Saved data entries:
____

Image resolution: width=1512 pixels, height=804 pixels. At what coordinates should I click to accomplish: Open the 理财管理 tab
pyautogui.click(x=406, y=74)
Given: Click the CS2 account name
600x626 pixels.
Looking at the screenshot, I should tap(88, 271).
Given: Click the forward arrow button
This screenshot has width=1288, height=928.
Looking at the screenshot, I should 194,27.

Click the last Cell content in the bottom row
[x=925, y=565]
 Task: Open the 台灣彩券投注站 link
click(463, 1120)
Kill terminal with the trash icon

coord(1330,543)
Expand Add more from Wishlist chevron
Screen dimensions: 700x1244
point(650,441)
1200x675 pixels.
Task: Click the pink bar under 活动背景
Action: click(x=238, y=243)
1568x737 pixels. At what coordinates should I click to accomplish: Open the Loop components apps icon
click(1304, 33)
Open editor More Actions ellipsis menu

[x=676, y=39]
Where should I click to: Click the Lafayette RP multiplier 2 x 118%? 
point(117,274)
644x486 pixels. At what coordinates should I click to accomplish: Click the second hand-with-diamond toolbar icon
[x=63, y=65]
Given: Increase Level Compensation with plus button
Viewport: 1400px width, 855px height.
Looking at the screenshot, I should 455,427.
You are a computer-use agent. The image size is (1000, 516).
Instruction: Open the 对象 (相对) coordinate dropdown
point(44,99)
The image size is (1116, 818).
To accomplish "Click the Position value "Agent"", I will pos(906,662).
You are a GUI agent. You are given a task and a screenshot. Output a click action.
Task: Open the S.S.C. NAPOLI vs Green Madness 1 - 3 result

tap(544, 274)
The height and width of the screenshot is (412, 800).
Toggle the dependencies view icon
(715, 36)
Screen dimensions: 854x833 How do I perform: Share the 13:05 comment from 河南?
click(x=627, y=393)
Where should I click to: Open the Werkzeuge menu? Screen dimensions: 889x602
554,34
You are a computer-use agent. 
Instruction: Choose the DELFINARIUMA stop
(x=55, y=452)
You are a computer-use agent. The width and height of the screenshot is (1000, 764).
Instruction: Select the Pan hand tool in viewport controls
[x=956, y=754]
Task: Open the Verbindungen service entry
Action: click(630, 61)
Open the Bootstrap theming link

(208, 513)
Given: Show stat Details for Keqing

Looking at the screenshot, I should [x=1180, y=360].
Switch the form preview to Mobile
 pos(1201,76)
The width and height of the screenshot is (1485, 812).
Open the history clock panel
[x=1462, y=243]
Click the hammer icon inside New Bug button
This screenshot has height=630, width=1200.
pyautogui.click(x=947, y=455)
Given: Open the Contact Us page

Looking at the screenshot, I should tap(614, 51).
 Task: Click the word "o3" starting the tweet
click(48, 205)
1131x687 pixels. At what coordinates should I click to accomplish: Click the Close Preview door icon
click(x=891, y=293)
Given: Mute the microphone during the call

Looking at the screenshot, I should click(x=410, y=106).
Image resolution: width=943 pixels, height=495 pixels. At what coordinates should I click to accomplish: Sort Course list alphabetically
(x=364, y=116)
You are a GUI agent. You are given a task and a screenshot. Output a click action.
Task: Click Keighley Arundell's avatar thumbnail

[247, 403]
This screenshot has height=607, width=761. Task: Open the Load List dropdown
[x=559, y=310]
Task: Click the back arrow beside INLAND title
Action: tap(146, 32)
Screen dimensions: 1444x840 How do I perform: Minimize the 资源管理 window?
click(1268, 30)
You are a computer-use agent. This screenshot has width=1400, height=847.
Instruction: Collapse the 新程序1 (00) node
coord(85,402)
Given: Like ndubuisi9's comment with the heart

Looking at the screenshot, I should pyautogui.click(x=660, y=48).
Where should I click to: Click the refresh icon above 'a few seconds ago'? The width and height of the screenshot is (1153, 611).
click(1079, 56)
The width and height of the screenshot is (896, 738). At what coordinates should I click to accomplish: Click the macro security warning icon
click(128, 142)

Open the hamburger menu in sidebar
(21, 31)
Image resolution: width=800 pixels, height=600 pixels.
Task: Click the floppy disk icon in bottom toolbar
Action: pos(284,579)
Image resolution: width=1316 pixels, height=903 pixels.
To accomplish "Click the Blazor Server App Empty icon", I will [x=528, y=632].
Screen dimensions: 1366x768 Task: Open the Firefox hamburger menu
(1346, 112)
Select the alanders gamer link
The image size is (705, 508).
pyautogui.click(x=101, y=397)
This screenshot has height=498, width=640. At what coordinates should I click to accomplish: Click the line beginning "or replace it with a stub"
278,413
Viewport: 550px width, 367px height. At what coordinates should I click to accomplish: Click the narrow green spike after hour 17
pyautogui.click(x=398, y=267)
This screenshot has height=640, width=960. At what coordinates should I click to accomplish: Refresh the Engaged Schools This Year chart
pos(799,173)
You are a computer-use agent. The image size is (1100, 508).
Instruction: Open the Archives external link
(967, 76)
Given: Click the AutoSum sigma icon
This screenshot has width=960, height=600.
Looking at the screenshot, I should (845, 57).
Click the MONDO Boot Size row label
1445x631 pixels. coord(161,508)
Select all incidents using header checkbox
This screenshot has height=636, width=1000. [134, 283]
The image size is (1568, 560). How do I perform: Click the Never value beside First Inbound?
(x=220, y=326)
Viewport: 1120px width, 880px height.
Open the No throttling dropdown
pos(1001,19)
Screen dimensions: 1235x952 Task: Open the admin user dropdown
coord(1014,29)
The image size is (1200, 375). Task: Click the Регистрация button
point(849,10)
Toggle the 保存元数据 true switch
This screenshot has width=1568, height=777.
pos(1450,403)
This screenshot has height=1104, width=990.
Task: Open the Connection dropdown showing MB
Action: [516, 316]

____

§ **Stated goal**
Return all of the saved data entries above, reproducing each line character for character and changing nothing.

§ **Solution to this task**
Image resolution: width=1512 pixels, height=804 pixels. At what coordinates should I click to accomplish: Open the 理财管理 tab
pyautogui.click(x=406, y=74)
Given: Click the CS2 account name
600x626 pixels.
Looking at the screenshot, I should tap(88, 271).
Given: Click the forward arrow button
This screenshot has width=1288, height=928.
Looking at the screenshot, I should 194,27.

Click the last Cell content in the bottom row
[x=925, y=565]
 Task: Open the 台灣彩券投注站 link
click(463, 1120)
Kill terminal with the trash icon

coord(1330,543)
Expand Add more from Wishlist chevron
Screen dimensions: 700x1244
point(650,441)
1200x675 pixels.
Task: Click the pink bar under 活动背景
Action: click(x=238, y=243)
1568x737 pixels. At what coordinates should I click to accomplish: Open the Loop components apps icon
click(1304, 33)
Open editor More Actions ellipsis menu

[x=676, y=39]
Where should I click to: Click the Lafayette RP multiplier 2 x 118%? 
point(117,274)
644x486 pixels. At what coordinates should I click to accomplish: Click the second hand-with-diamond toolbar icon
[x=63, y=65]
Given: Increase Level Compensation with plus button
Viewport: 1400px width, 855px height.
Looking at the screenshot, I should 455,427.
You are a computer-use agent. The image size is (1000, 516).
Instruction: Open the 对象 (相对) coordinate dropdown
point(44,99)
The image size is (1116, 818).
To accomplish "Click the Position value "Agent"", I will pos(906,662).
You are a GUI agent. You are given a task and a screenshot. Output a click action.
Task: Open the S.S.C. NAPOLI vs Green Madness 1 - 3 result

tap(544, 274)
The height and width of the screenshot is (412, 800).
Toggle the dependencies view icon
(715, 36)
Screen dimensions: 854x833 How do I perform: Share the 13:05 comment from 河南?
click(x=627, y=393)
Where should I click to: Open the Werkzeuge menu? Screen dimensions: 889x602
554,34
You are a computer-use agent. 
Instruction: Choose the DELFINARIUMA stop
(x=55, y=452)
You are a computer-use agent. The width and height of the screenshot is (1000, 764).
Instruction: Select the Pan hand tool in viewport controls
[x=956, y=754]
Task: Open the Verbindungen service entry
Action: click(630, 61)
Open the Bootstrap theming link

(208, 513)
Given: Show stat Details for Keqing

Looking at the screenshot, I should [x=1180, y=360].
Switch the form preview to Mobile
 pos(1201,76)
The width and height of the screenshot is (1485, 812).
Open the history clock panel
[x=1462, y=243]
Click the hammer icon inside New Bug button
This screenshot has height=630, width=1200.
pyautogui.click(x=947, y=455)
Given: Open the Contact Us page

Looking at the screenshot, I should tap(614, 51).
 Task: Click the word "o3" starting the tweet
click(48, 205)
1131x687 pixels. At what coordinates should I click to accomplish: Click the Close Preview door icon
click(x=891, y=293)
Given: Mute the microphone during the call

Looking at the screenshot, I should click(x=410, y=106).
Image resolution: width=943 pixels, height=495 pixels. At what coordinates should I click to accomplish: Sort Course list alphabetically
(x=364, y=116)
You are a GUI agent. You are given a task and a screenshot. Output a click action.
Task: Click Keighley Arundell's avatar thumbnail

[247, 403]
This screenshot has height=607, width=761. Task: Open the Load List dropdown
[x=559, y=310]
Task: Click the back arrow beside INLAND title
Action: tap(146, 32)
Screen dimensions: 1444x840 How do I perform: Minimize the 资源管理 window?
click(1268, 30)
You are a computer-use agent. This screenshot has width=1400, height=847.
Instruction: Collapse the 新程序1 (00) node
coord(85,402)
Given: Like ndubuisi9's comment with the heart

Looking at the screenshot, I should pyautogui.click(x=660, y=48).
Where should I click to: Click the refresh icon above 'a few seconds ago'? The width and height of the screenshot is (1153, 611).
click(1079, 56)
The width and height of the screenshot is (896, 738). At what coordinates should I click to accomplish: Click the macro security warning icon
click(128, 142)

Open the hamburger menu in sidebar
(21, 31)
Image resolution: width=800 pixels, height=600 pixels.
Task: Click the floppy disk icon in bottom toolbar
Action: pos(284,579)
Image resolution: width=1316 pixels, height=903 pixels.
To accomplish "Click the Blazor Server App Empty icon", I will [x=528, y=632].
Screen dimensions: 1366x768 Task: Open the Firefox hamburger menu
(1346, 112)
Select the alanders gamer link
The image size is (705, 508).
pyautogui.click(x=101, y=397)
This screenshot has height=498, width=640. At what coordinates should I click to accomplish: Click the line beginning "or replace it with a stub"
278,413
Viewport: 550px width, 367px height. At what coordinates should I click to accomplish: Click the narrow green spike after hour 17
pyautogui.click(x=398, y=267)
This screenshot has height=640, width=960. At what coordinates should I click to accomplish: Refresh the Engaged Schools This Year chart
pos(799,173)
You are a computer-use agent. The image size is (1100, 508).
Instruction: Open the Archives external link
(967, 76)
Given: Click the AutoSum sigma icon
This screenshot has width=960, height=600.
Looking at the screenshot, I should (845, 57).
Click the MONDO Boot Size row label
1445x631 pixels. coord(161,508)
Select all incidents using header checkbox
This screenshot has height=636, width=1000. [134, 283]
The image size is (1568, 560). How do I perform: Click the Never value beside First Inbound?
(x=220, y=326)
Viewport: 1120px width, 880px height.
Open the No throttling dropdown
pos(1001,19)
Screen dimensions: 1235x952 Task: Open the admin user dropdown
coord(1014,29)
The image size is (1200, 375). Task: Click the Регистрация button
point(849,10)
Toggle the 保存元数据 true switch
This screenshot has width=1568, height=777.
pos(1450,403)
This screenshot has height=1104, width=990.
Task: Open the Connection dropdown showing MB
Action: [516, 316]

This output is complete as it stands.